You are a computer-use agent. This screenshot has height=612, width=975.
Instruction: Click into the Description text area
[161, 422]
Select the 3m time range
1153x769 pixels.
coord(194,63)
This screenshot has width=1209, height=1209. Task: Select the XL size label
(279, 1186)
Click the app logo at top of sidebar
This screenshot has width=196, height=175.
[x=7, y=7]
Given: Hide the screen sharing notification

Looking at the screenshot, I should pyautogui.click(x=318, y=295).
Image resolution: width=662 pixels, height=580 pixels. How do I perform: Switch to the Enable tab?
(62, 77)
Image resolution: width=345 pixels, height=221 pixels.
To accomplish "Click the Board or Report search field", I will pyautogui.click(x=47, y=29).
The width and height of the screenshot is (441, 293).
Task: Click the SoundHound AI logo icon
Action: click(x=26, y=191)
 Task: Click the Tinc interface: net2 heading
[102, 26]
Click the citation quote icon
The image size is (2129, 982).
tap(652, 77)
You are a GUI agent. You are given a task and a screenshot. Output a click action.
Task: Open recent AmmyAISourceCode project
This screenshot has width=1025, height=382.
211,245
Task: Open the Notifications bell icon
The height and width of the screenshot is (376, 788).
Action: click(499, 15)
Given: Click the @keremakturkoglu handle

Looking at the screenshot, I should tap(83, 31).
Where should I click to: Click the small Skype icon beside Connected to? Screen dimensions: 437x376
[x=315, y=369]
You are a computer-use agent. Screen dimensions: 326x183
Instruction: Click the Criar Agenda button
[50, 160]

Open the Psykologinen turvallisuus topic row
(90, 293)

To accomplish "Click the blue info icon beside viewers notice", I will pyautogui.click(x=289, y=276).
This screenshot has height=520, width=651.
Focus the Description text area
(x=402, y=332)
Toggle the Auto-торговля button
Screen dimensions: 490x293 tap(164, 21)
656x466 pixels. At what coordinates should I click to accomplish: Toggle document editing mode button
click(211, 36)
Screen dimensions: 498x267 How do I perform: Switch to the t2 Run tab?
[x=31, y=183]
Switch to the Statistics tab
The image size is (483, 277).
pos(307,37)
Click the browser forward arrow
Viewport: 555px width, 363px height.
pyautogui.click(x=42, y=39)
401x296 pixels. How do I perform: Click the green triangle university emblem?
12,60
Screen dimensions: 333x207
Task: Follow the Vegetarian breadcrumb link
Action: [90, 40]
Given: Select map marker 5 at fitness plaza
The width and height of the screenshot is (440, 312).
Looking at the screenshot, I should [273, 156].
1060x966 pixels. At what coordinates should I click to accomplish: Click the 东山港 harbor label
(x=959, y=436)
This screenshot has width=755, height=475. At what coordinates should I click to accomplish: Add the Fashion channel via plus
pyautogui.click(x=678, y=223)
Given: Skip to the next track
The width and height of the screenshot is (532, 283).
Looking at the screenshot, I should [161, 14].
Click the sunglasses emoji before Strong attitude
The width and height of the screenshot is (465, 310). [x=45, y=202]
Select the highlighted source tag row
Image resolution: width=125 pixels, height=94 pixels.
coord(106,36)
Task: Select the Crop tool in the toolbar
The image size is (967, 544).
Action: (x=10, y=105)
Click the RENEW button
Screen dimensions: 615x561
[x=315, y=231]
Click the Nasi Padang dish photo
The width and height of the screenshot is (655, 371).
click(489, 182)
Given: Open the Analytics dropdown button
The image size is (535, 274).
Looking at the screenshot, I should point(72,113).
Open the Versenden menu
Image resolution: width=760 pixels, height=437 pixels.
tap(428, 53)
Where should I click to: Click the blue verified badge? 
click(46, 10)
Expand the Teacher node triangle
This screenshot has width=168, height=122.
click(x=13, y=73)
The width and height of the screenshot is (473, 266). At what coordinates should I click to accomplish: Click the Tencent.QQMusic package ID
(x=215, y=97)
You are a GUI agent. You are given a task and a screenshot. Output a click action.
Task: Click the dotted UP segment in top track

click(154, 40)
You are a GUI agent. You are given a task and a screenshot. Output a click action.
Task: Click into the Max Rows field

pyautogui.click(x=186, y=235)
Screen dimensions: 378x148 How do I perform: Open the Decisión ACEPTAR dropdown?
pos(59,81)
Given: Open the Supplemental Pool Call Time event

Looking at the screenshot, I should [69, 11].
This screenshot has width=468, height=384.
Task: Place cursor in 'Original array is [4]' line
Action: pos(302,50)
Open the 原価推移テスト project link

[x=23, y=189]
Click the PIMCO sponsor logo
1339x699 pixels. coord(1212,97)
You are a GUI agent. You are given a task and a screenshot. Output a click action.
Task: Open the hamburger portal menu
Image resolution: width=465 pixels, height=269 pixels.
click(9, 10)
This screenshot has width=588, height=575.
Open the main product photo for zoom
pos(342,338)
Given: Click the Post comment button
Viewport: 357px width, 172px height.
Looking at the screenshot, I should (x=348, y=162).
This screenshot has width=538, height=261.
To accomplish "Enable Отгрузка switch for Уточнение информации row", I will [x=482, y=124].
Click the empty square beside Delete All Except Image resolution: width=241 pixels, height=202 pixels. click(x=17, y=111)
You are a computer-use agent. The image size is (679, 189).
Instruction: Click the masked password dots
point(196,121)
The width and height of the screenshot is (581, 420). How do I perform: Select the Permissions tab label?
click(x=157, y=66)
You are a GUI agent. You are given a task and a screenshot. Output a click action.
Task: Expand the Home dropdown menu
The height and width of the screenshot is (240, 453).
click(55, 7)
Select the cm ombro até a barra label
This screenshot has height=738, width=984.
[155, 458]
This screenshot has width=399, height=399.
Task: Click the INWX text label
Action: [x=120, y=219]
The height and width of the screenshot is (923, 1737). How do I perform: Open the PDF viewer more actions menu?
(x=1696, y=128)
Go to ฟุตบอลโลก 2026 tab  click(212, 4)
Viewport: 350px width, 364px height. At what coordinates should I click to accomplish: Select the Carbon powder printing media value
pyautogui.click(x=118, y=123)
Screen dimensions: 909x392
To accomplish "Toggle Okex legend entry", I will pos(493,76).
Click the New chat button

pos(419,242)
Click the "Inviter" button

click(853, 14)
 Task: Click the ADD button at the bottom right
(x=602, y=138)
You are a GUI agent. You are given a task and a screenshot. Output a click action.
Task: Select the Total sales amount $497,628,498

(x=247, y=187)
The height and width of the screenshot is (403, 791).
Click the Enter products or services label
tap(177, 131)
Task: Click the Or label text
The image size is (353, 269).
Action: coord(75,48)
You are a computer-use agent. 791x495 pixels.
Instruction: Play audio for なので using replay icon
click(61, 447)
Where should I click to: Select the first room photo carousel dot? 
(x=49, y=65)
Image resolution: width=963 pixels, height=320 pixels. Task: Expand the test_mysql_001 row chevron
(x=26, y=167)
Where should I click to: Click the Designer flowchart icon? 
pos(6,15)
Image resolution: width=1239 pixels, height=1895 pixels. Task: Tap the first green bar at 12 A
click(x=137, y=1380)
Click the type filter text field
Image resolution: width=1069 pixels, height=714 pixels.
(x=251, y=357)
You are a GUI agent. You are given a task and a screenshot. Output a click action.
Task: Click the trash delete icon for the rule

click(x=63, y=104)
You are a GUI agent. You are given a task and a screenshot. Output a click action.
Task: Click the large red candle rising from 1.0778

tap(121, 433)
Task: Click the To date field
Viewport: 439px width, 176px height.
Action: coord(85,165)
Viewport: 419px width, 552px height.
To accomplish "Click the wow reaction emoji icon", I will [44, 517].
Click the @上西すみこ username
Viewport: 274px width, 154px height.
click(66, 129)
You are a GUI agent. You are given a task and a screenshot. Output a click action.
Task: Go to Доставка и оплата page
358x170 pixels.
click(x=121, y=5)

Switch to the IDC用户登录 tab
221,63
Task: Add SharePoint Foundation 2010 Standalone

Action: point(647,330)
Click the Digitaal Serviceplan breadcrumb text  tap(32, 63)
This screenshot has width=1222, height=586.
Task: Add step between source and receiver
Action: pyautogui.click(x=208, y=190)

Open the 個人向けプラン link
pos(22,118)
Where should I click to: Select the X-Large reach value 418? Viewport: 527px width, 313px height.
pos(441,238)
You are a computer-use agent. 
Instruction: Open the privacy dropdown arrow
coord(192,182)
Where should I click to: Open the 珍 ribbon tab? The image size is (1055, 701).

────────────────────

Task details: In the listing above, find the line containing "Given: Click the Post comment button" and the line containing "Screen dimensions: 909x392", then retype both and every line between them exactly, with nothing else.

Answer box:
Given: Click the Post comment button
Viewport: 357px width, 172px height.
Looking at the screenshot, I should (x=348, y=162).
This screenshot has width=538, height=261.
To accomplish "Enable Отгрузка switch for Уточнение информации row", I will [x=482, y=124].
Click the empty square beside Delete All Except Image resolution: width=241 pixels, height=202 pixels. click(x=17, y=111)
You are a computer-use agent. The image size is (679, 189).
Instruction: Click the masked password dots
point(196,121)
The width and height of the screenshot is (581, 420). How do I perform: Select the Permissions tab label?
click(x=157, y=66)
You are a GUI agent. You are given a task and a screenshot. Output a click action.
Task: Expand the Home dropdown menu
The height and width of the screenshot is (240, 453).
click(55, 7)
Select the cm ombro até a barra label
This screenshot has height=738, width=984.
[155, 458]
This screenshot has width=399, height=399.
Task: Click the INWX text label
Action: [x=120, y=219]
The height and width of the screenshot is (923, 1737). How do I perform: Open the PDF viewer more actions menu?
(x=1696, y=128)
Go to ฟุตบอลโลก 2026 tab  click(212, 4)
Viewport: 350px width, 364px height. At what coordinates should I click to accomplish: Select the Carbon powder printing media value
pyautogui.click(x=118, y=123)
Screen dimensions: 909x392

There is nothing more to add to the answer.